Jak działa złośliwe oprogramowanie
Złośliwy kod został umieszczony w rozszerzeniach w 2024 roku, a jego zadaniem było zbieranie danych o aktywności użytkowników w internecie. Wszystkie te informacje były wysyłane w czasie rzeczywistym na zewnętrzne serwery w Chinach. Złośliwe rozszerzenia działały jak zdalny system wykonywania kodu, automatycznie pobierając oraz uruchamiając JavaScript w przeglądarkach, bez zgody użytkowników. Uważa się, że ponad 4,3 miliona urządzeń zostało zainfekowanych w tej kampanii.
Zalecenia dla użytkowników
Badacze opublikowali listę identyfikatorów rozszerzeń Chrome i Edge, które są związane z tą kampanią. Jeśli używamy któregokolwiek z nich, należy jak najszybciej je odinstalować. Aby to zrobić, wystarczy przejść do chrome://extensions/ lub edge://extensions/ w zależności od przeglądarki, włączyć tryb deweloperski i sprawdzić identyfikatory opublikowane przez badaczy. Jeśli znajdziemy złośliwe rozszerzenie, klikamy "Usuń" i potwierdzamy wybór.

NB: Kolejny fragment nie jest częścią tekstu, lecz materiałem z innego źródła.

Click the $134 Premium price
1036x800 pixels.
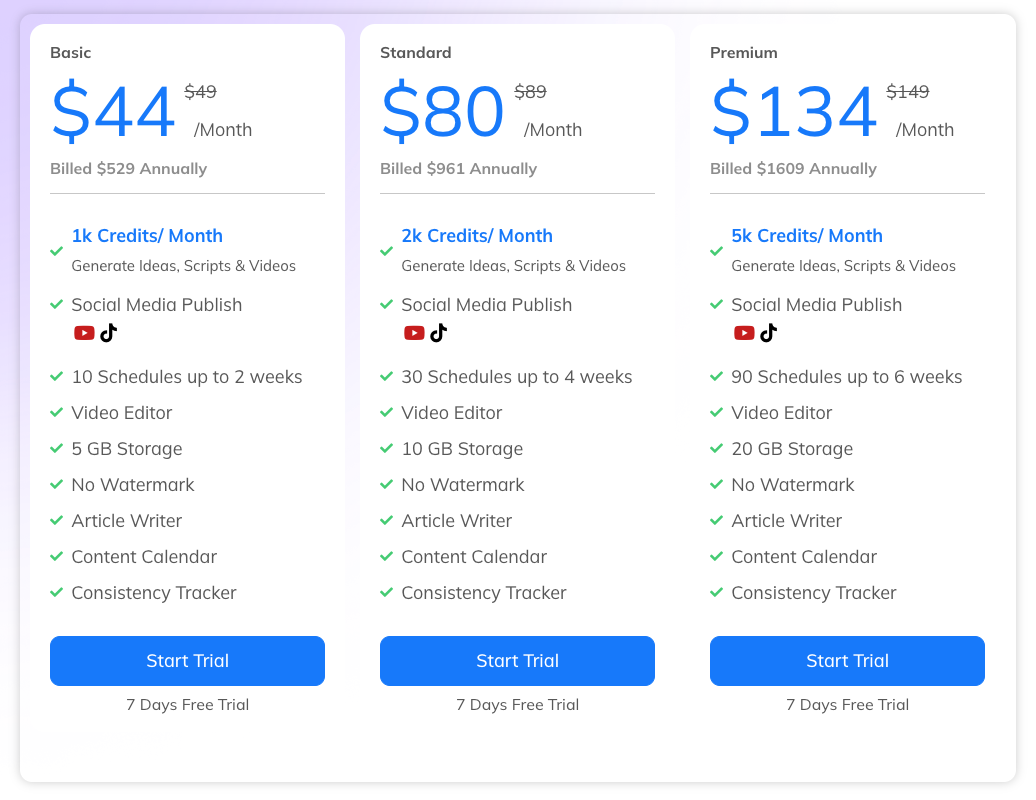click(x=794, y=112)
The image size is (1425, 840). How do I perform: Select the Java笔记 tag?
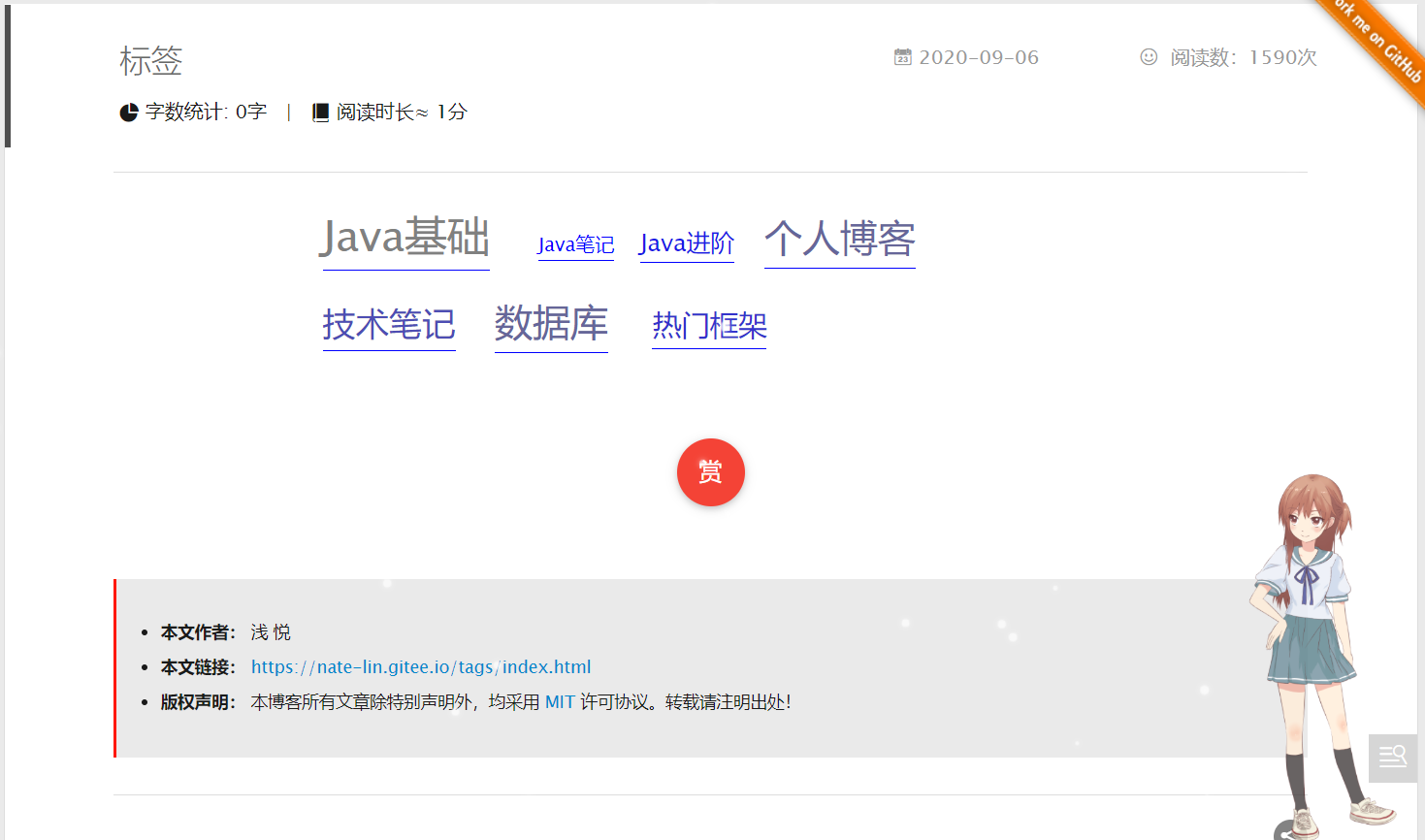[575, 244]
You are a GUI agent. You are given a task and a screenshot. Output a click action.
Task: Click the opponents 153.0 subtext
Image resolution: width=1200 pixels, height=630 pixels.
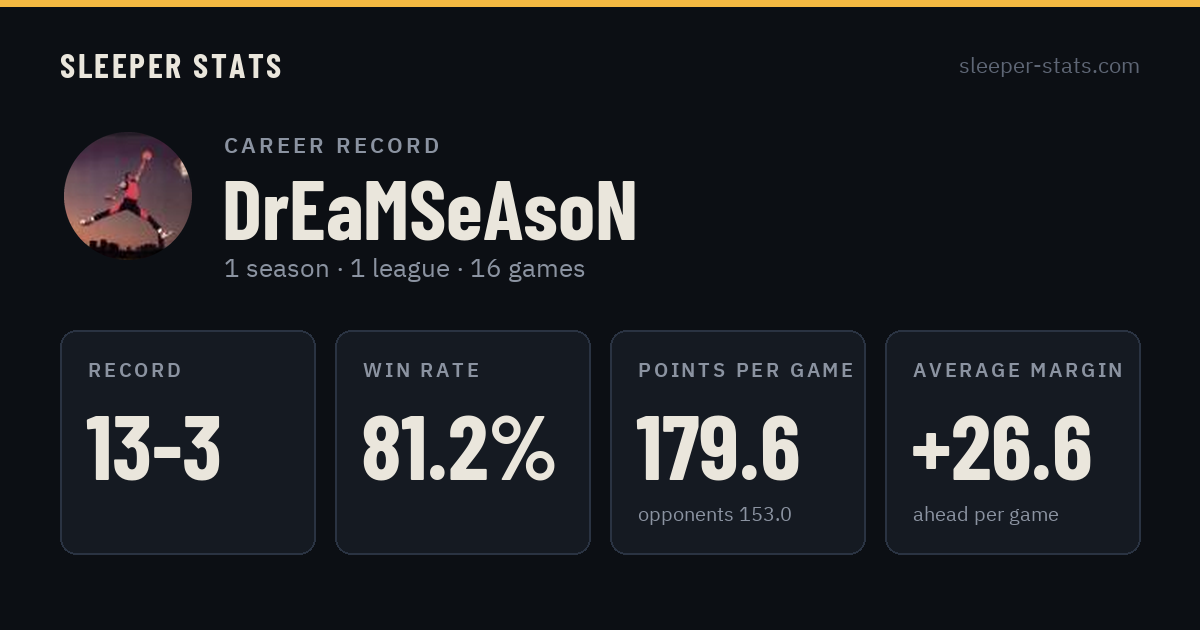click(x=715, y=515)
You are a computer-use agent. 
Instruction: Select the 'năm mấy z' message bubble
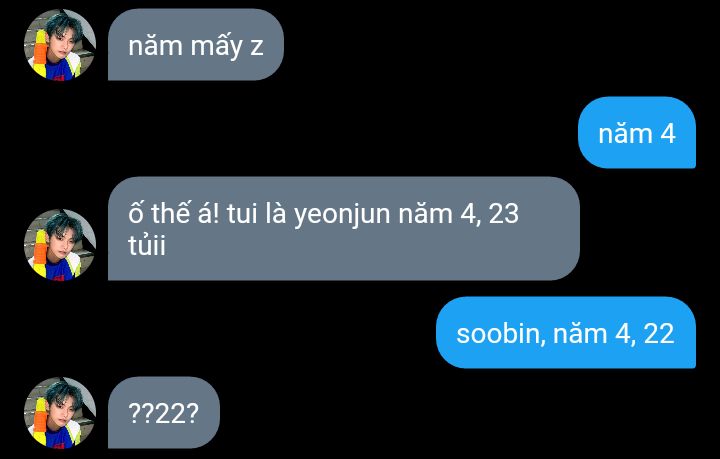[196, 45]
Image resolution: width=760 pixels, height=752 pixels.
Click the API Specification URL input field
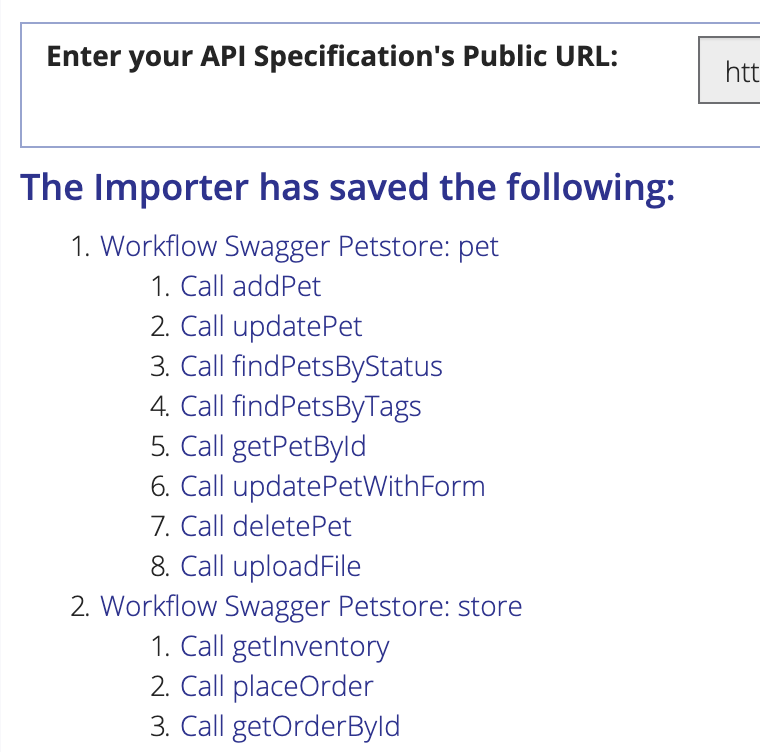coord(729,70)
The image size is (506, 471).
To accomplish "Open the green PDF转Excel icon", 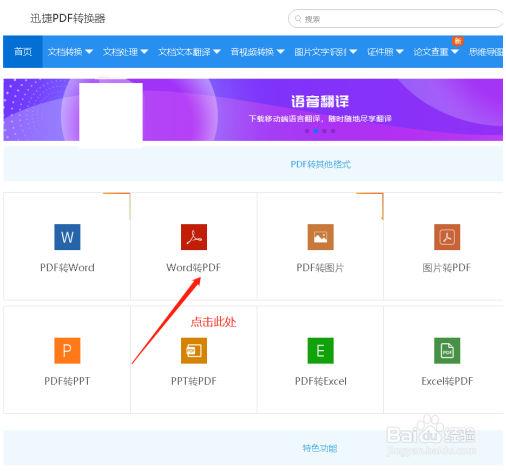I will coord(320,350).
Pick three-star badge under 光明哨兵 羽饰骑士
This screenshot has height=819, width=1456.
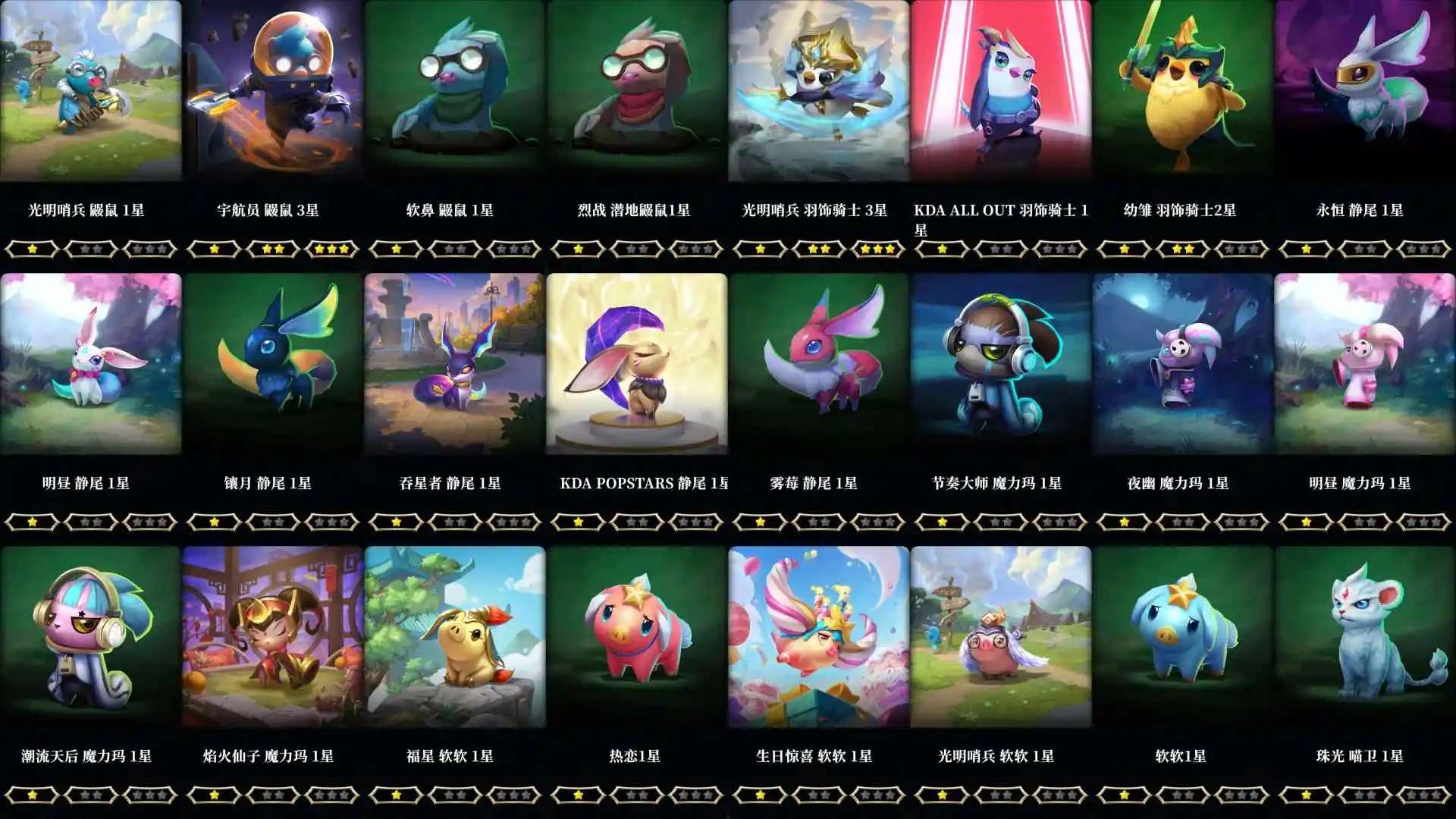coord(877,249)
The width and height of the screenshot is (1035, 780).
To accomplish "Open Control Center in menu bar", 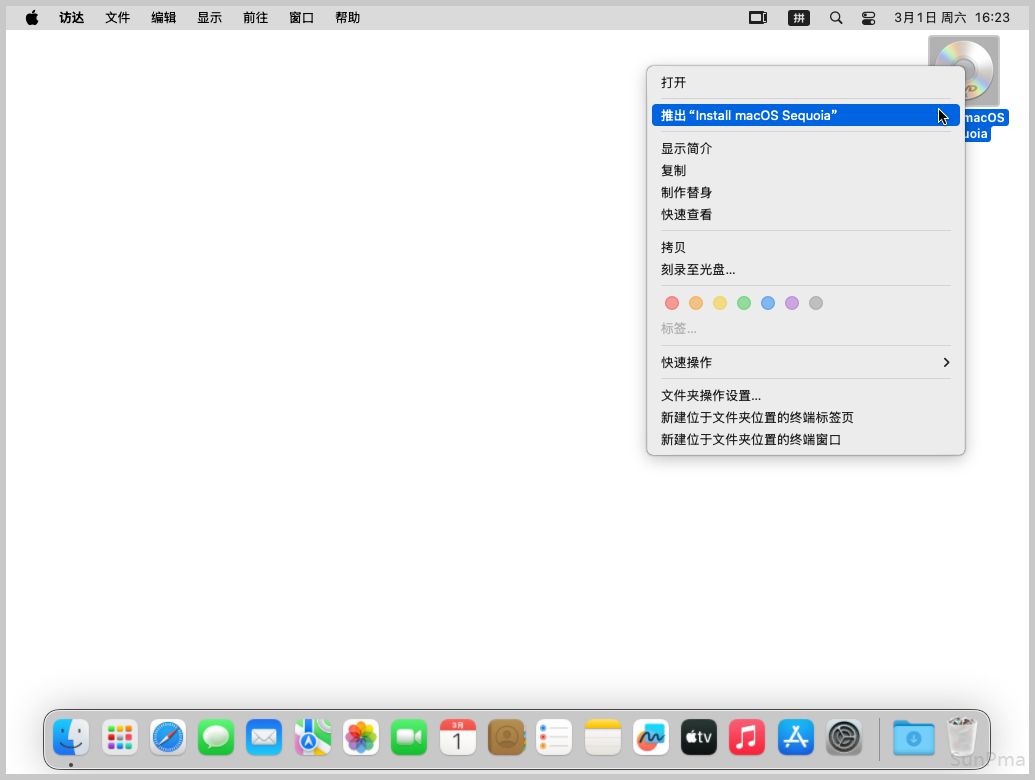I will pos(868,18).
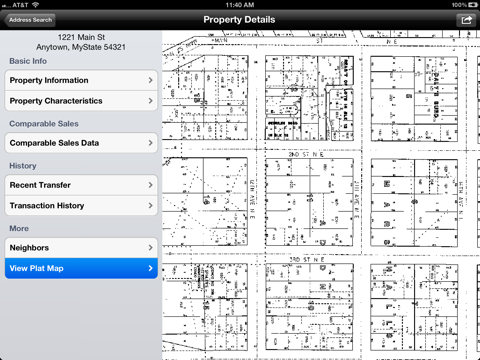Tap the 2ND ST NE label on map
This screenshot has height=360, width=480.
[x=306, y=154]
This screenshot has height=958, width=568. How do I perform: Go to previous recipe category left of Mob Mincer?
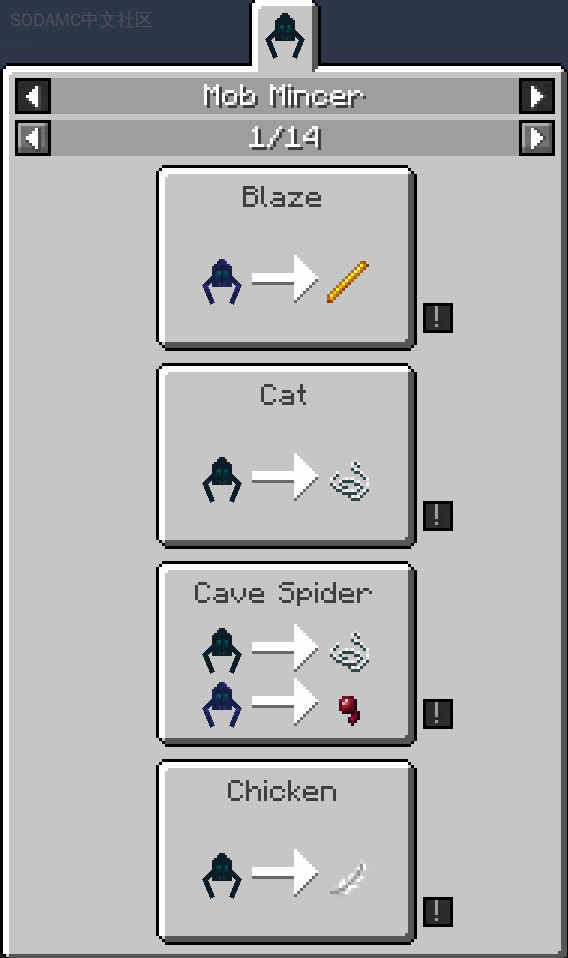coord(32,97)
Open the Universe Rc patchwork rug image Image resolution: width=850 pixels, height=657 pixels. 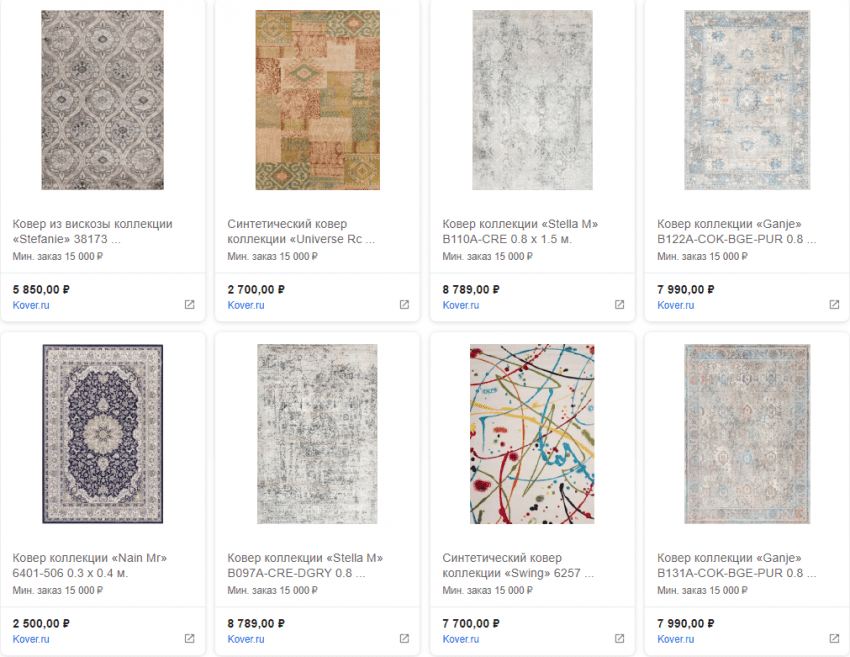pyautogui.click(x=317, y=100)
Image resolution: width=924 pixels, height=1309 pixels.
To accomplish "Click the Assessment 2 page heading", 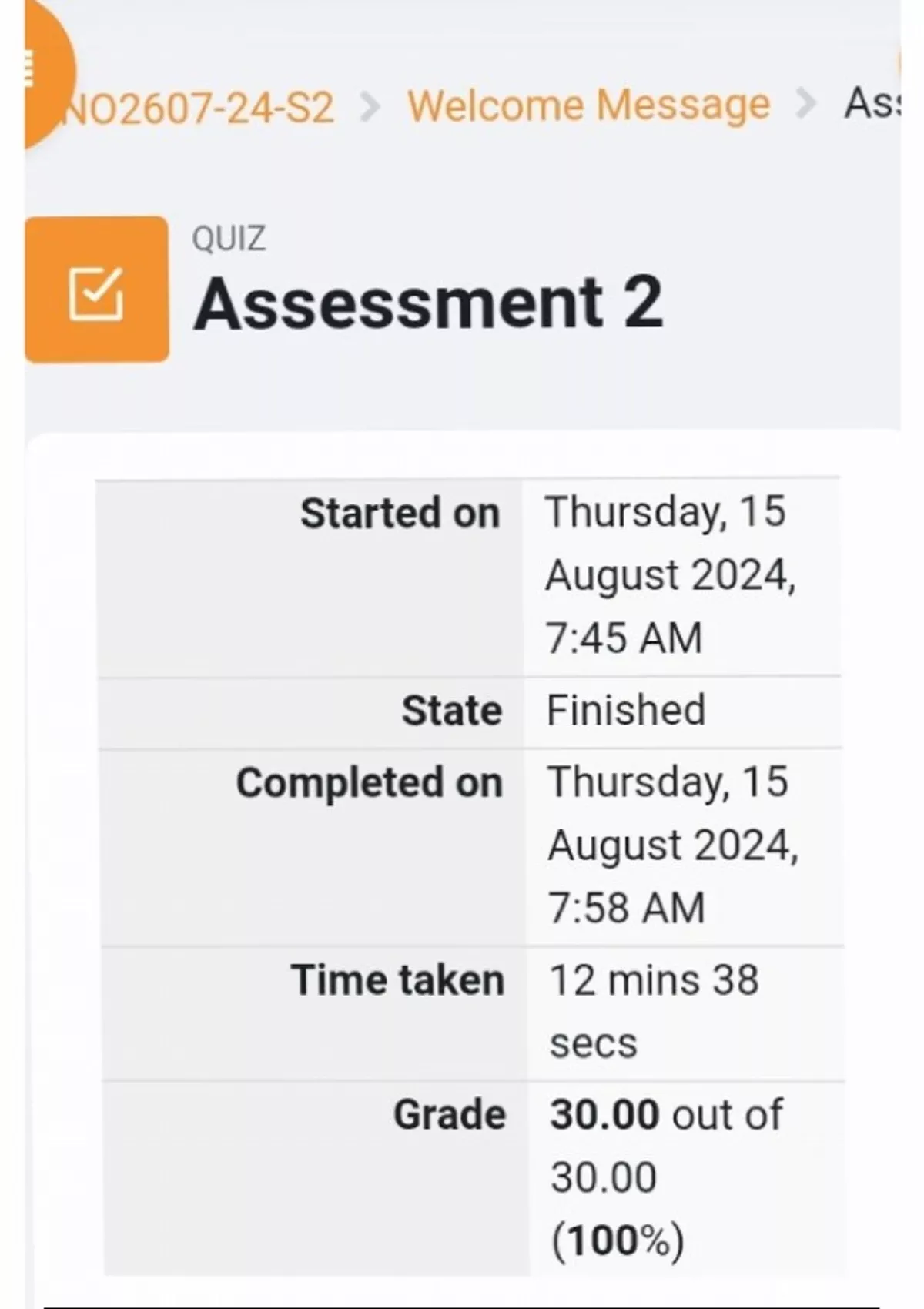I will [428, 303].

Ewolucja działań grupy ShadyPanda
Grupa ShadyPanda rozpoczęła swoje pierwsze ataki w 2023 roku, ale ich działalność w cyberprzestrzeni trwa co najmniej od 2018 r. Początkowo zajmowali się oszustwami afiliacyjnymi, w których złośliwe aplikacje wstawiały kody śledzenia afiliacyjnego, zbierając dane o zwyczajach zakupowych użytkowników.
Z czasem, rozszerzyli swoje operacje na szerszą grupę, wdrażając złośliwe aktualizacje do istniejących rozszerzeń, co pozwalało im unikać wykrycia.
Według badaczy, dla ShadyPandy łatwiej było wprowadzić złośliwe oprogramowanie, ponieważ Google nie sprawdza zaktualizowanych rozszerzeń tak dokładnie, jak nowych aplikacji w sklepie.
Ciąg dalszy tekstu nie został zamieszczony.